There are certain things that we need and desire. Among these is love and sex. I conjoin two words, but I mean it to refer to a single whole, the embodied connection of affection, commitment, and pleasure that comes in the mutual giving of two people of themselves to each other. That. It’s a longing that has deep roots in biology and human experience. It seems a good candidate for a necessary component of a good life.
The problem comes when that truth – that a good and complete life includes love and sex – combines with our dominant moral discourse, the discourse of rights. Consider Martha Nussbaum, a philosopher at the University of Chicago who has spent the last couple of decades thinking about the links between development and human rights. She has produced something that she calls capabilities theory. The idea is that when we think about what society owes us, what our fundamental rights are, we should think in terms of the conditions that create the basic capabilities needed to live a good and fully human life.
I like Nussbaum’s approach because it tries to take seriously the idea of living a good life and then marry it to the language of human rights and multiculturalism. It’s a good test case that lets us see some of the basic problems inherent in some of our fundamental ways of seeing the moral universe. Among the basic human rights that Nussbaum outlines is the capacity for sexual pleasure and love.
The problem is that this leads to Elliot Rodger. Not directly of course. As near as I can tell, Nussbaum is a thoroughly decent human being. She no doubt has nothing but horror for the evil of Rodger’s actions, and her work certainly cannot be offered as a justification for anything that he did. There is nothing to suggest that he knew anything about her theories.
Nussbaum, however, does conjoin the enjoyment of love and sex with rights, and that is a problem. Elliot Rodger, if we are to believe him, felt that he had been wronged by women because he was a virgin. He wanted sex and it had been denied him. Reading a transcript of his final YouTube rant one gets a sense of a boy with a profound sense of entitlement that had been disappointed. He was the victim of injustice taking his just retribution on an unjust world. Justice. Justice. Justice.

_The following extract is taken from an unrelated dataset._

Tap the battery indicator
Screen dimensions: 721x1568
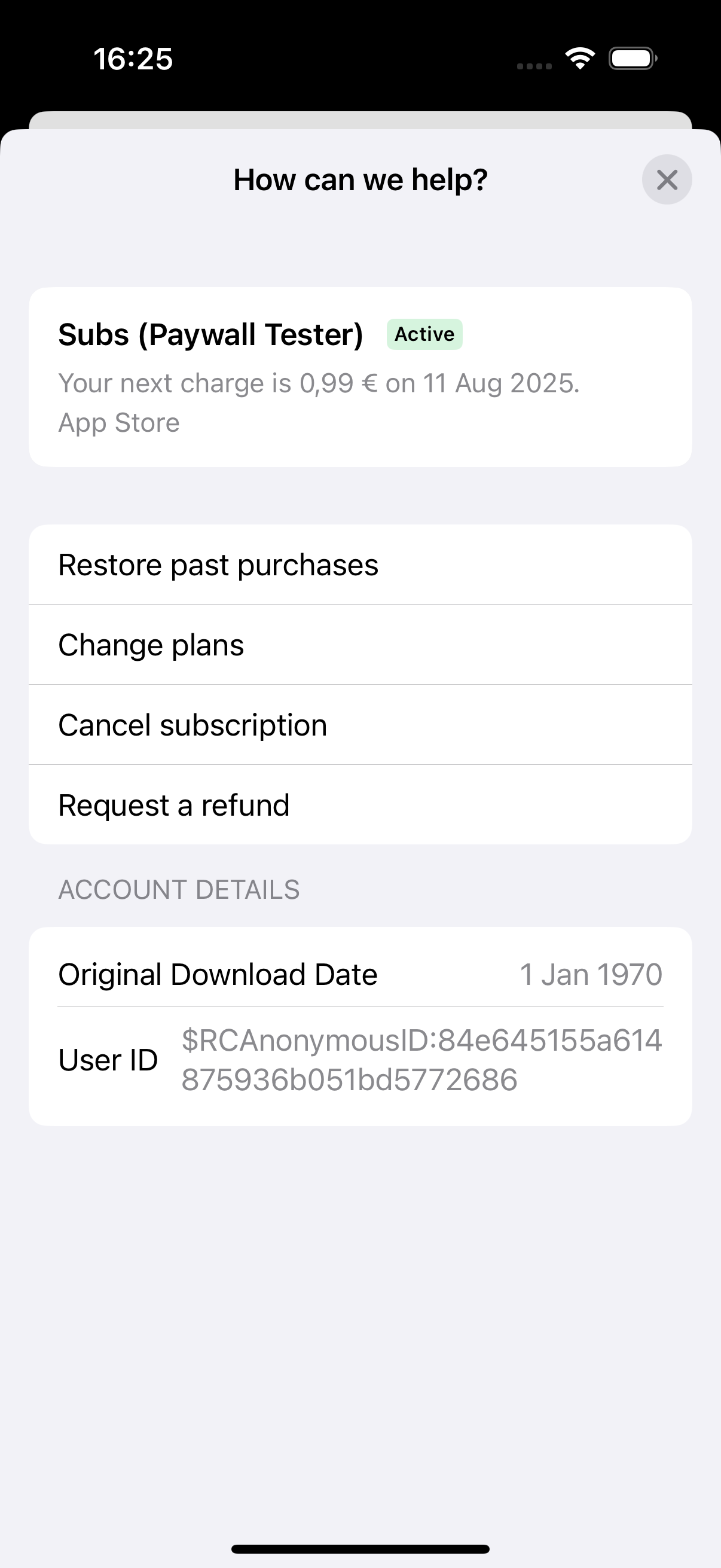[632, 58]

It’s an extremely twisted view of the world. It is the sense of sexual entitlement that drives date rape and ruffies. It’s also not an entirely insane response to a world that ties up sex with the good life and offers us little in the way of moral discourse beyond the category of rights. To be sure, the idea of rights has good responses to the twisted moral logic of Elliot Rodger’s self-pity. Rape and murder violate the rights of others.
But this response misses the deeper sickness of Rodger’s rant. Rodger’s virginity was not the result of a tragic conflict between his right to love and sex and the rights of women to be free of non-consensual sexual contact. The deeper sickness of Elliot Rodger was his belief that he had a right to love and sex. What motivated him was a belief that he was entitled to love and sex. It is the condemnation of this sense of entitlement that is missed if we see the evil of his actions entirely in terms of violating the rights of others. We miss the evil of his underlying moral motivation.

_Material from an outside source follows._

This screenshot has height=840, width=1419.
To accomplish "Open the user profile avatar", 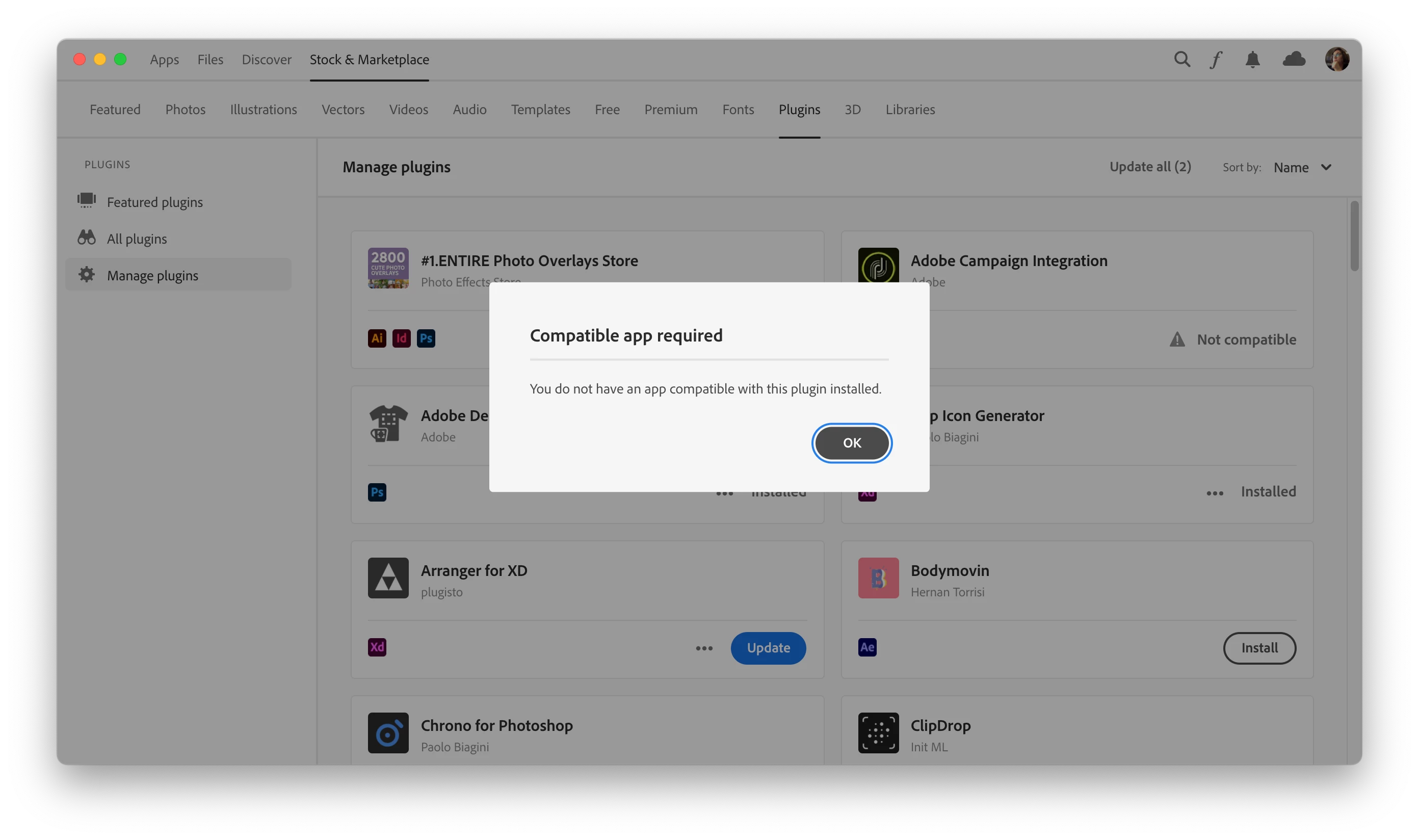I will point(1336,60).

We also miss something if we reduce Rodger’s attitudes to some kind of undifferentiated misogyny. His final rant was clearly soaked in misogyny, but seeing misogyny as some primal evil that accounts for Rodger’s crimes misses the roots of his sense of entitlement. Those roots lie in part in the limitations created by the concept of rights. Rodger thought love and sex were part of a good life. He thought he was entitled to a good life. Therefore, he was entitled to love and sex. His rights had been violated by women that refused to give him love and sex. He was not a manifestation of some primal misogyny. Rather, his misogyny grew out of the joining of sex and love with rights and entitlement. It’s not, however, a surprising link given moral language that Rodger had available. How else was he going to think about the good life if not in the language of rights?
If this account of Rodger’s motivation is right, it suggests a profound limit on the ability of rights language to make sense of living a good life. If love and sex are part of a good life – and I think that they are – then it follows that one cannot have a right to a good life. Love and sex are always offered by a particular person, and we have no claim on the love and sex of any particular person or of all people in general. No one owes us love and sex. It cannot be a right. It can only be a gift, and it makes no sense to say that you have a right to a gift.
Ultimately, this is why Christianity strikes me as a much more powerful and realistic way of seeing the human condition. The Atonement is that which is most necessary. Without it we are lost to death and sin and misery. Yet Christ’s Atonement is not a right. It is a gift. It is not something that we are owed; it is something that we are given. Oddly, sex and love have the same structure. They are instances of grace not of rights. Elliot Rodger is a hideous example of where the attempt to recast grace as entitlement can lead.
There is, however, something profoundly unsettling about realizing that ultimately the good life is a matter of grace rather than of rights. It means that we are fundamentally vulnerable. Even at the conceptual level there is no moral entitlement to a good life. It opens up the possibility of a tragic world. To be sure, the language of human rights can be filled with tragedy. Rights are primarily articulated in the face of their violation. But the tragic vision of human rights is ultimately a matter of injustice. Grace, however, suggests that tragedy need not be an injustice. Sometimes it is just a tragedy, an evil where we call for a balm in Gilead rather than the apocalyptic righting of wrongs.